What Are AR Startups Doing To Advance The Industry?

5th April, 2019 by

The breakneck speed of evolution surrounding augmented reality heralds new innovations on a weekly basis. By a happy coincidence, the development of Augmented Reality, or AR (overlaying digital data across real-world environments), has coincided with contemporary trends like crowdfunding and seed investments. As a result, AR startups are launching all the time, hoping to become the next Niantic or Oculus.

Establishing a presence

Mainstream acceptance of AR is reflected in HBO using AR in Game of Thrones experiences at SXSW, and Dior’s adoption of Instagram filters so the public can virtually try on their 2019 sunglasses collection. However, many of the most exciting developments are happening at the newer end of this burgeoning market. Healthcare currently represents one of the most hotly-contested AR sectors, with visualization tools for surgeons being developed by New York-based Medivis and Salt Lake City-based Novarad.

AR’s potential has also progressively expanded into other industries. Fashion is a prime example, such as Belarus firm Wanna Kicks’ AR sneaker utility, where consumers can virtually ‘try on’ footwear. Travel firm TUI is using AR glasses to deliver destination experiences in their stores, from images and information to 3D models of resorts and hotel accommodation. Indeed, travel and hospitality represent a rich seam for AR advancements. Marriott is experimenting with an AR art gallery that allows guests to position virtual artworks around hotel rooms, before sharing the results on social media.

You wear it well

Wearables represent the Holy Grail for tech startups. The recently resuscitated Google Glass project and Microsoft’s HoloLens 2 headset are competing against a variety of AR startups. Beijing-based Nreal is attempting to develop mixed reality glasses which will weigh just three ounces. They’re also working on MR wraparounds resembling a pair of sunglasses, rivaling Human Capable Inc’s fittingly-titled Norm Glasses. Meanwhile, RealWear is developing industrial worker headwear which projects document navigation, video calls, and guided workflows onto protective visors.

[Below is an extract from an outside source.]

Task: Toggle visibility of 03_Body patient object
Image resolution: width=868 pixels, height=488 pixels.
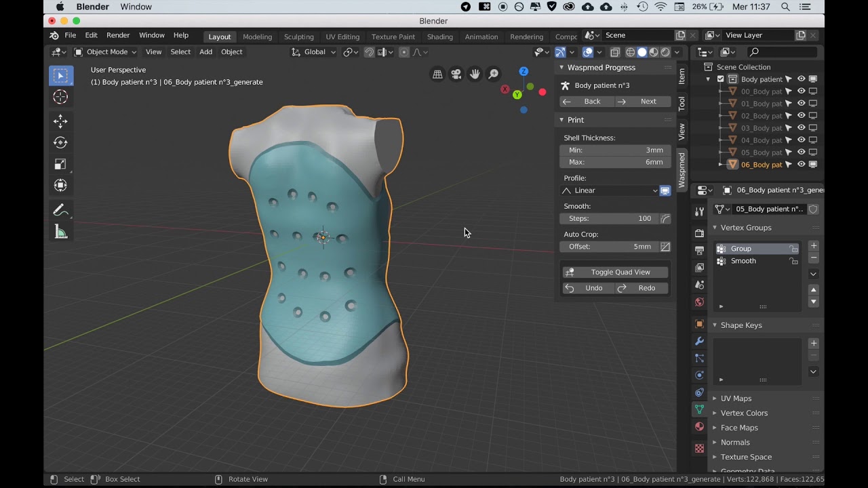Action: tap(801, 128)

These applications are mainly being assembled using software that’s also relatively new to the market. Few people will have heard of 8th Wall, an AR software maker founded by former Google and Facebook engineers. Dedicated toolkits for mobile apps and web-based AR experiences enable conventional web browsers to develop AR camera effects. This eliminates coding; charging customers on a cost-per-view basis also improves client-side affordability. Even better, it saves businesses and brands from having to develop their own APIs and displays, as Realmax recently did. Between the 2018 and 2019 CES shows, they took stereoscopic 1080p displays and a Qualcomm Snapdragon chip from a solitary prototype to production hardware.

All that glitters is not sold

Of course, AR startups are at uniquely high risk of failure. Half of American businesses fail inside the first five years anyway, and AR is a particularly volatile sector. It requires considerable up-front investment, despite offering no guarantee of long-term success. Unlike the dotcom boom, get-rich-quick schemes are almost non-existent. AR headset firms Meta and castAR both folded recently, while consumer brand Blippar collapsed after losing $44 million in 2017 alone. Consumer appetite for AR content on smartphones remains muted, despite Pokémon Go’s trailblazing success. Even big-hitters like Apple and Magic Leap are struggling to raise profits from a sector whose potential – ironically – remains theoretical.

Nonetheless, at a time when LEGO is launching AR-focused kits and Walmart has established its own tech incubator, AR startups may still find themselves in the right place at the right time. It remains to be seen which innovations and patents will have the greatest long-term influence over this rapidly changing sector.